Children exposed to paternal tobacco smoking before birth are more likely to develop asthma and associated changes to immune genes predict the level of risk. These are the findings of a new study of Taiwanese families, whose lifestyle and genetic make-up were analyzed to determine how fathers’ tobacco smoking during pregnancy relates to asthma risk in their children.
Published in Frontiers in Genetics, the study (“Paternal Tobacco Smoke Correlated to Offspring Asthma and Prenatal Epigenetic Programming”) reinforces the risks of either parent smoking and, according to the authors, could provide DNA targets for the early prediction and reversal of tobacco smoking-associated childhood asthma.
“We found that prenatal exposure to paternal tobacco smoking is associated with increased methylation of certain immune genes, which alters how the genetic code is read,” said lead author Chih Chiang Wu of Po-Zen Hospital, Taiwan. “This smoking-associated DNA methylation is significantly retained from birth to 6 years of age, and correlates with development of childhood asthma.”
Exposure to tobacco smoke during development is already known to harm children in a variety of ways, and noncoding epigenetic methylation to DNA have been repeatedly implicated.
However, this study is the first to show that just like maternal smoking or air pollution, paternal smoking during pregnancy can program epigenetic modifications in important immune system genes and that these modifications are associated with an increased risk of childhood asthma.
“Twenty-three percent of the fathers [367 in a cohort of 1629 couples with newborns] were smokers, compared to just 3 of the mothers [0.2%]. This unique disparity provided the perfect opportunity to study the effects of paternal tobacco smoking (PTS) exposure,” said co-author Ho Chang Kuo of Kaohsiung Chang Gung Memorial Hospital.
The researchers followed 1629 children from birth to 18 months (1348) to 6 years of age (756), with medical assessment and DNA analysis at each time point. Infants with prenatal PTS exposure had a significantly higher risk of asthma by age of 6 than those without.
“Children with prenatal PTS exposure corresponding to more than 20 cigarettes per day had a significantly higher risk of developing asthma than those with less than 20 cigarettes per day and those without prenatal PTS exposure: 35%, 25%, and 22.7%, respectively,” reported senior author Kuender Yang of Mackay Children’s Hospital, Taipei.
More striking, however, were the results of the DNA analysis. The higher the PTS exposure dose, the higher the level of methylation of LMO2, IL10, and GSTM1, genes known to have key roles in immune function, which could provide a mechanistic link to asthma risk.
“The combination of higher methylation levels of all three genes corresponded to the highest risk of asthma: 43.48%, compared to 16.67–23.08% with any other combination,” added Yang.
Based on these results, the authors postulate that prenatal PTS exposure might program epigenetic modifications of immune genes, that are retained into childhood and so contribute to the development of childhood asthma. They emphasize though that their study can only show associations between these factors.

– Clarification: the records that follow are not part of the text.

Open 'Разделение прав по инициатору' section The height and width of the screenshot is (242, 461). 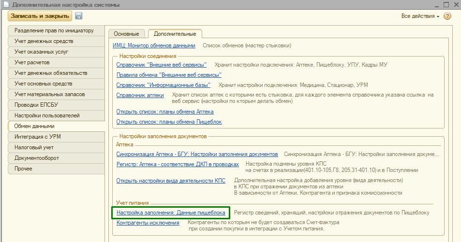click(54, 31)
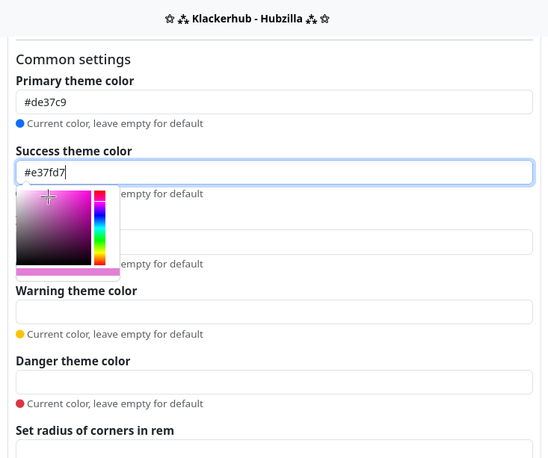Click the red Danger current color dot

pyautogui.click(x=20, y=403)

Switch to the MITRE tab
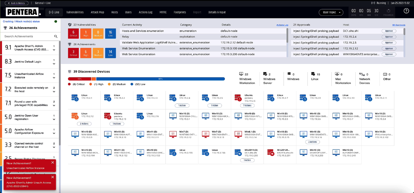coord(163,12)
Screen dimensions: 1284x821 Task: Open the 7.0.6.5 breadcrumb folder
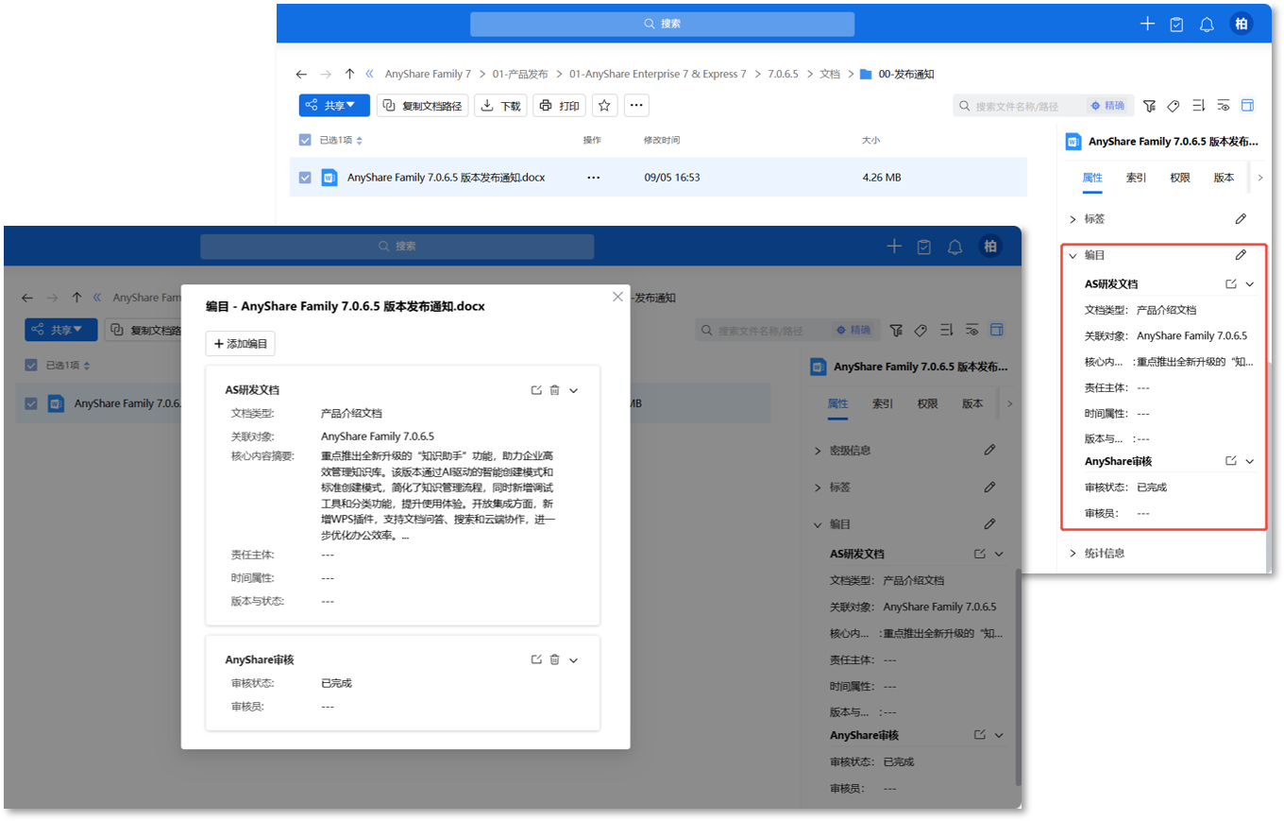click(x=783, y=74)
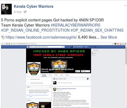This screenshot has height=108, width=127.
Task: Click the browser reload icon in the screenshot
Action: click(x=7, y=44)
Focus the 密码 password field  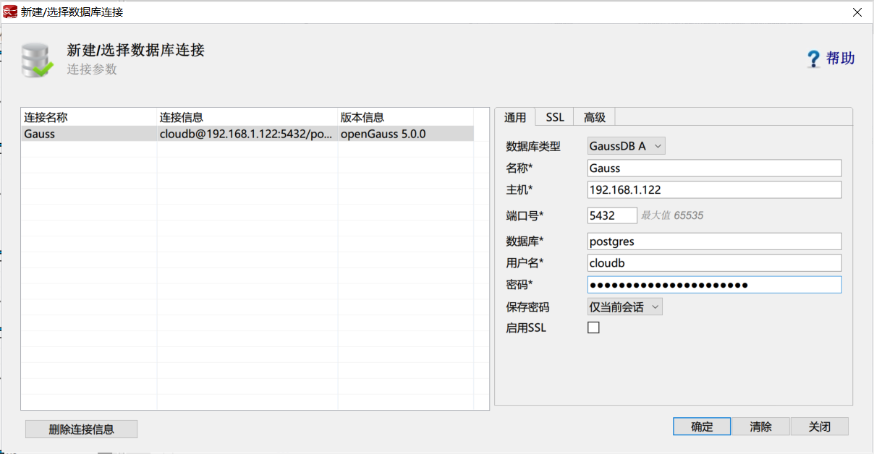click(x=714, y=285)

“It remains to be determined whether the DNA methylation associated with PTS originated from tobacco smoke exposure in utero, from preconception changes to the father’s sperm, or if there is an alternative explanation,” explained Wu. “Preconception paternal smoking has been shown previously to alter sperm DNA methylation, with associated increased asthma risk in offspring.”

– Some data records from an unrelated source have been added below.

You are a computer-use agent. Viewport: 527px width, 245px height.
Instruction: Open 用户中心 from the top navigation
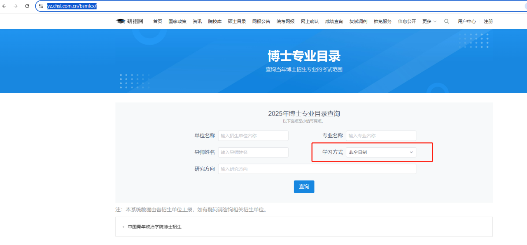[x=467, y=21]

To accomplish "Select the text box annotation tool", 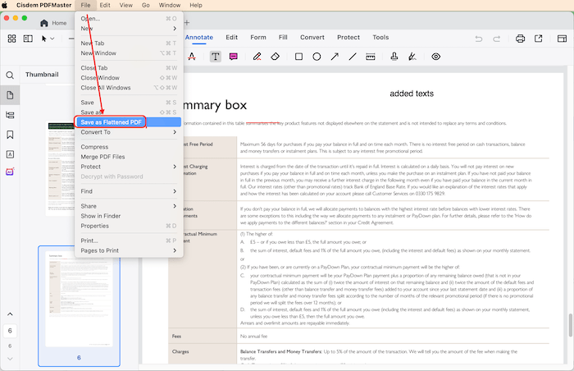I will 215,57.
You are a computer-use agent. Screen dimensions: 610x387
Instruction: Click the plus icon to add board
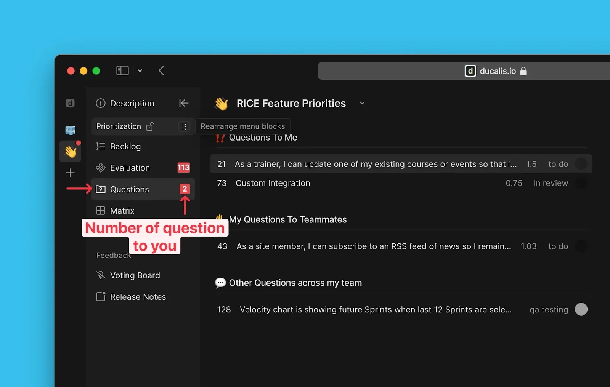[x=70, y=173]
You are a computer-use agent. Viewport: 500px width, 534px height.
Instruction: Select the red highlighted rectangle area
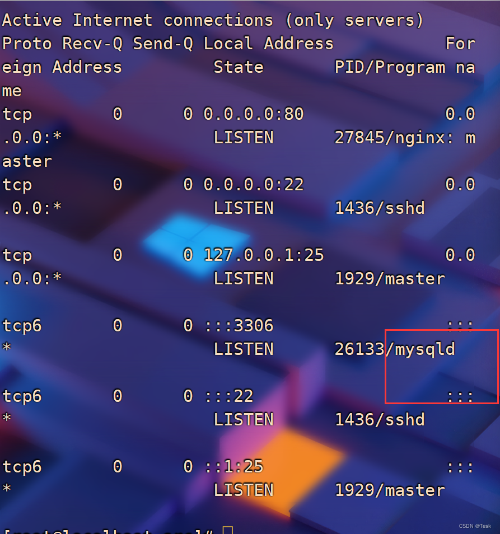pos(442,366)
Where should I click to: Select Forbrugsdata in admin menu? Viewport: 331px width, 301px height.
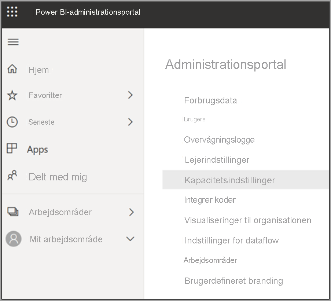210,100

Nevertheless, secondary outcomes from the study suggest an important mechanistic insight.
“While prenatal PTS exposure was associated with childhood asthma development at 6 years of age, it did not correlate with allergen sensitization or total levels of IgE—an allergy-associated antibody implicated in asthma. Against expectations, this implies that prenatal PTS-associated asthma is mediated by an IgE-independent mechanism,” concluded Yang.
It is hoped that further work to clarify the pattern of epigenetic changes to immune genes such as LMO2 and IL10 and detoxification gene such as GSTM1 in PTS-associated asthma development can provide strategies for prediction and even reversal.